While in theory I couldn't wait to 'fix' all my flaws and recreate a better version of myself, I've quickly realized that it's not as easy as it sounds.
First of all, I am already different than the person Jeremy saw in me. I've tried to hold on to those pieces, but I've added so many layers onto my skin, my heart, and my life experience. I am capable of so much more than I ever realized and somehow it took Jeremy's death to discover it - he somehow showed it to me through his life.
Second of all, I want to take the past with me. Of course, I'd love to leave the baggage and the flaws but without them, I wouldn't be who I am now, and all those things have Jeremy's love and hand carved deep inside. I wouldn't dare leave without those.

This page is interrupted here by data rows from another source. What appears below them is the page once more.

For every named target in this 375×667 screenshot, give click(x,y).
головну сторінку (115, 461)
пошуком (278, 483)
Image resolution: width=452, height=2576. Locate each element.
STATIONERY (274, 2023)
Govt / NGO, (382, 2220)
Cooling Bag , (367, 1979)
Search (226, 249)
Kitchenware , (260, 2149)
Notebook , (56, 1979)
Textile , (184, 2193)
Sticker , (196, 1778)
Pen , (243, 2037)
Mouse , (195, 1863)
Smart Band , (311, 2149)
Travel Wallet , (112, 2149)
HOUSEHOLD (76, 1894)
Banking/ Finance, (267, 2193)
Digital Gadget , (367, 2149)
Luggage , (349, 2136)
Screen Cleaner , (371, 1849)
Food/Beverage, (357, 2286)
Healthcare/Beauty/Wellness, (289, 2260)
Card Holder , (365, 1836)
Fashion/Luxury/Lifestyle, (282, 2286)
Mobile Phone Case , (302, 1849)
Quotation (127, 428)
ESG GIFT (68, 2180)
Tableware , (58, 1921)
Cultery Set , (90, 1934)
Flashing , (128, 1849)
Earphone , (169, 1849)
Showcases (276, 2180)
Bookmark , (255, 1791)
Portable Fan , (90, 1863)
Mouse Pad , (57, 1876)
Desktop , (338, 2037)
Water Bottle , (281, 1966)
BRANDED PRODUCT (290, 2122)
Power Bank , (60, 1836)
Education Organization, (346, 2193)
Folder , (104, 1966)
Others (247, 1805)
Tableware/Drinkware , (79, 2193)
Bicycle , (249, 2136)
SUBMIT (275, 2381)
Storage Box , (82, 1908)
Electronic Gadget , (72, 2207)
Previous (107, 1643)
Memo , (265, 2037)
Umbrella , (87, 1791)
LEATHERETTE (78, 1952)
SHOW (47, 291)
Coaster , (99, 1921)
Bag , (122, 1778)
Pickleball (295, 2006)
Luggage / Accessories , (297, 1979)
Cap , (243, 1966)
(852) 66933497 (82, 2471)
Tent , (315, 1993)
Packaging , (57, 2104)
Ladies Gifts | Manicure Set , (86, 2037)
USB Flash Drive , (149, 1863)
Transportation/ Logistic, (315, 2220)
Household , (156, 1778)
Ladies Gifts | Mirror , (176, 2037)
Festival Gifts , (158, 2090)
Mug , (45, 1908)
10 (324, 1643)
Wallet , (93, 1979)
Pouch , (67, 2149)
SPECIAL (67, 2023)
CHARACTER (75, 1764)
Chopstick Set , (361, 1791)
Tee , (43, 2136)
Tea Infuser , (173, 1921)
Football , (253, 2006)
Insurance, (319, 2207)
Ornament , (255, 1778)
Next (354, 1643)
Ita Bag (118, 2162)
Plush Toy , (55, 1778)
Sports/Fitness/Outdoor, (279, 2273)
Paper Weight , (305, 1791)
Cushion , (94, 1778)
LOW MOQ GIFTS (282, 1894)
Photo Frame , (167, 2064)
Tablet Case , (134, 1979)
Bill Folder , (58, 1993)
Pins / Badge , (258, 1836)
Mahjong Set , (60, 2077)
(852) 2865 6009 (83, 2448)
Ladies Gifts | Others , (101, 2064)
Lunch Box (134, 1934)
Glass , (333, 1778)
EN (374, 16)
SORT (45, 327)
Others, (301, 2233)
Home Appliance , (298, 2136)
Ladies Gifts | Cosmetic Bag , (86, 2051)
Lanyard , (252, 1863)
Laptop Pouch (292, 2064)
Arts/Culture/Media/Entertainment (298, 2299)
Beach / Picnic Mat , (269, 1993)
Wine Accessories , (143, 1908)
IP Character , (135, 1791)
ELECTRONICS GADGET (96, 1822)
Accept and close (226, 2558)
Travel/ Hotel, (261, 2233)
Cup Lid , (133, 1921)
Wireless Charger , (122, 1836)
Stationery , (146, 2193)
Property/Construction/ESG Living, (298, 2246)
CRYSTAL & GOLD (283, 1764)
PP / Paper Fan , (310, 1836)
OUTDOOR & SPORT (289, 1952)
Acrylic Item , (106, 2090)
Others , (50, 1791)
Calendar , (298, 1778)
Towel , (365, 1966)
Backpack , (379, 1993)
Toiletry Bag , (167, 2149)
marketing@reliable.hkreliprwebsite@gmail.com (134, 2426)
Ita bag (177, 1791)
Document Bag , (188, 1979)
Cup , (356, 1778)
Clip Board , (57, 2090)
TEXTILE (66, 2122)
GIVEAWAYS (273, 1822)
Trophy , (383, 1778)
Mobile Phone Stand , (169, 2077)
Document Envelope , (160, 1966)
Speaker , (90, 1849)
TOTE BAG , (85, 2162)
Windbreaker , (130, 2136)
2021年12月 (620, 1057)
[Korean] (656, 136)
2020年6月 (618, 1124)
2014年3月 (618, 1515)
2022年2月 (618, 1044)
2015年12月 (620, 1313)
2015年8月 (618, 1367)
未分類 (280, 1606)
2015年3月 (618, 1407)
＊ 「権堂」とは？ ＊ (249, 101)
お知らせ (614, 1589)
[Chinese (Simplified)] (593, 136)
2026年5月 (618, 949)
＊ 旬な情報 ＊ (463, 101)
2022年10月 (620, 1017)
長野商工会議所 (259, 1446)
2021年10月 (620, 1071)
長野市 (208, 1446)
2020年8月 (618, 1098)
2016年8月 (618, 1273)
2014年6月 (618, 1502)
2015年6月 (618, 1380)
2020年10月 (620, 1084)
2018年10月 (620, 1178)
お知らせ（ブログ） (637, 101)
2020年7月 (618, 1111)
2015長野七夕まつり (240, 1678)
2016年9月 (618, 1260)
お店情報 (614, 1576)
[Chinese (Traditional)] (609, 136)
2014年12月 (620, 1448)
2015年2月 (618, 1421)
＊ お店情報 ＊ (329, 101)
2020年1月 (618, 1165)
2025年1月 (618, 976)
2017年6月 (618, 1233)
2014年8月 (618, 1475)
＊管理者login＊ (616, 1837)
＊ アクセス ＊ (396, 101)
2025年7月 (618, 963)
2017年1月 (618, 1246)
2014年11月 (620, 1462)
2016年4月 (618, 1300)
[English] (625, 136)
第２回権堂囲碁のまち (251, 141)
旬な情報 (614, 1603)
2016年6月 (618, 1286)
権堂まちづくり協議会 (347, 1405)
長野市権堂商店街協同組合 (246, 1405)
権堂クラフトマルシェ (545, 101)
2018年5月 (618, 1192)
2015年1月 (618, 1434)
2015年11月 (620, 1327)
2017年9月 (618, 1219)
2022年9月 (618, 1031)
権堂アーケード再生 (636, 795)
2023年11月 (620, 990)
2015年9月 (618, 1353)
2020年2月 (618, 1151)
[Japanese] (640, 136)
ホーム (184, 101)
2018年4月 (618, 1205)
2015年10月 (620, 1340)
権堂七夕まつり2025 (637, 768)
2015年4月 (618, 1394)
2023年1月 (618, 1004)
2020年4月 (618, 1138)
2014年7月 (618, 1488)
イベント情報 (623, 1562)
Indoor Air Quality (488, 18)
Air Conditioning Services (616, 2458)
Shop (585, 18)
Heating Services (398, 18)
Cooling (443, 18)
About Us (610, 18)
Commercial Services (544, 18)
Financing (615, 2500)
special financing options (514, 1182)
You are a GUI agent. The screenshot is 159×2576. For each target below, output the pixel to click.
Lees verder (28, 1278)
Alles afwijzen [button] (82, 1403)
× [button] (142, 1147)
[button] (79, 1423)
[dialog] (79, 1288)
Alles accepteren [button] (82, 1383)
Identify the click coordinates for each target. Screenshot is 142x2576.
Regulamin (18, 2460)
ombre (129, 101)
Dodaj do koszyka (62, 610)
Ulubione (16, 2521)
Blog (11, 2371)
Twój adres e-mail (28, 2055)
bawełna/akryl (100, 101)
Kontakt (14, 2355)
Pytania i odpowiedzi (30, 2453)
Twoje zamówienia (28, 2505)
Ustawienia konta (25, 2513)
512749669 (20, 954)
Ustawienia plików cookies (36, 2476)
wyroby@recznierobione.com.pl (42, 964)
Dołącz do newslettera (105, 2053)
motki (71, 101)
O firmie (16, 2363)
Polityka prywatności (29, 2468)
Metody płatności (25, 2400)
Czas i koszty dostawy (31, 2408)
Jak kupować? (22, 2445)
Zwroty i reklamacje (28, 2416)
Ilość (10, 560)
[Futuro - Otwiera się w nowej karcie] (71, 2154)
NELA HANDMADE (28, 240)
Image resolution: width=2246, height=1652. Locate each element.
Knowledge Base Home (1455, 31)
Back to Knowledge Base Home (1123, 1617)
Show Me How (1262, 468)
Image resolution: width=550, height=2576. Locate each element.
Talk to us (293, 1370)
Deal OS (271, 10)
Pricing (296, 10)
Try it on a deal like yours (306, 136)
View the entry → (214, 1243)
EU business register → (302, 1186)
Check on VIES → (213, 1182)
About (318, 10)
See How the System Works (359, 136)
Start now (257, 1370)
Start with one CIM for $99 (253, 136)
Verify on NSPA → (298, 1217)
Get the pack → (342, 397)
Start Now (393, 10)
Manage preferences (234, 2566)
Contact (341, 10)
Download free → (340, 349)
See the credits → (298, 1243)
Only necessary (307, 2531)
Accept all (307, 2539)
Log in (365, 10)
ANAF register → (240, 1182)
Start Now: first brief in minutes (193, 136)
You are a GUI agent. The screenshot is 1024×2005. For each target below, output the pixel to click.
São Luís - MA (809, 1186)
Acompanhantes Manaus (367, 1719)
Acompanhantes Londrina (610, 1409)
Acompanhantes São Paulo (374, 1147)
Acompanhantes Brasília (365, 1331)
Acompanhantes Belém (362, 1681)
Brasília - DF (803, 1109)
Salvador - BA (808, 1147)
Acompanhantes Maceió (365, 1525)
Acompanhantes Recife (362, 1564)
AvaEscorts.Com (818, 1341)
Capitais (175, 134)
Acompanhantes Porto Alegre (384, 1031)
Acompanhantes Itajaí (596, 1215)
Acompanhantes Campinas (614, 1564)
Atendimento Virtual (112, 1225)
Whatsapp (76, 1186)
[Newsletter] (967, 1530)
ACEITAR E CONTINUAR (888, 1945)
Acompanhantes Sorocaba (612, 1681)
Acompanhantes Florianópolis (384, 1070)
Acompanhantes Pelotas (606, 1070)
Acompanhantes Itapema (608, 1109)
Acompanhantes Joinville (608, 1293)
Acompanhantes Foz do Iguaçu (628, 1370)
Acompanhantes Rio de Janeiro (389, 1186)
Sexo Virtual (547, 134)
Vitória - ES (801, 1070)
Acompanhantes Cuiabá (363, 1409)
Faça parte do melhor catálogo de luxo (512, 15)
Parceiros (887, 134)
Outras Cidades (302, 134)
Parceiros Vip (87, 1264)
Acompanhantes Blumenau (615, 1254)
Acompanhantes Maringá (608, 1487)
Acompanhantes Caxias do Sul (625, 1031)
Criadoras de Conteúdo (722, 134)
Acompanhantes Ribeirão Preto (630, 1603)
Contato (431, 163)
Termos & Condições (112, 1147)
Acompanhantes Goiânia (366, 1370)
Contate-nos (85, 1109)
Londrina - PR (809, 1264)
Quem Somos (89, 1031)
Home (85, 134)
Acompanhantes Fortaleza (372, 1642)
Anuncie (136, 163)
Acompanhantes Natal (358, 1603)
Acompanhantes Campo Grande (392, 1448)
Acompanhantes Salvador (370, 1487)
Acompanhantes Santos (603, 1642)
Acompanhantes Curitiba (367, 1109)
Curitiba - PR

While I started to feel unsettled in my new surroundings already realizing that creating a new me wasn't what I thought it would be, I figured out it was because I was doing it wrong. I don't need to be someone different or someone new. I just needed to let me see myself through the eyes of the man who loved me. Luckily, I get to see her in the man who loves me now, but somehow it took a separation from the place I thought I was most comfortable to see what I am really made of.
Seeing yourself through the eyes of someone who loves you is the best way to look. It changes everything. It can carry you through any storm, any heartache, any transition. It can transform the way you think about yourself and your own capabilities. It is your clean slate.
As Michele so perfectly put it, long live love.